Post-Traumatic Vase, by Joseph Edwardes-Evans

Post-traumatic vase

I was so touched to receive a gift from MA student and artist Joseph Edwardes-Evans in the form of a work he made in response to some of my research on post-traumatic landscapes. This is a text he wrote about his piece.

fullsizeoutput_29ae“The object constitutes the straightforward presentation of a section of found copper pipe, mounted in a block of buddleia – straight and forward, as a gestural surface to be met, like a mirror. The copper pipe had been kicked around on the ground and is scarred, polishing it has not effaced these marks. The buddleia has been sanded so that it is very smooth; as the metal has taken on an accidental, arrhythmic texture not unlike bark, so the wood becomes sheer and nearly metallic – the two reach towards each other in what is a becoming-monument, the enunciation of a common project by means of a combination where one component on its own is a sign, and two components a place.
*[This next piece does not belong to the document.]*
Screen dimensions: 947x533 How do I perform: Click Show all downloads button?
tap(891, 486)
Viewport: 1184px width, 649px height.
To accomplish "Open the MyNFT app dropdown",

What is a post-traumatic art? The telling of an anteriority, which is to the past what the memory is to reality, taking form and placing its truth in the present. The post-traumatic vase is the oblique arrival, and presentation, of this anteriority where it meets the present, in the way that a vase puts forward as spectacle something past, dead or dying, and hovers it between our world, where it can be contemplated, and the non-world, to which it belongs.

And what is the post-traumatic if not also a site/sight of a certain form of monument to a state of affairs no longer visible but nevertheless producing something today? Copper the conductor, buddleia the hardy non-native, or ‘weed’: in this sense the two together create a tenacious memory, locked into space and surfacing with irresistible autonomy. What that memory might be however is not clear, and on this point the vase remains silent. Looking again at its construction we see that, as both support and surface, ambiguous plane, the vase can only bring the idea of the past to us. What we do with it then – what we put there – remains to be decided.”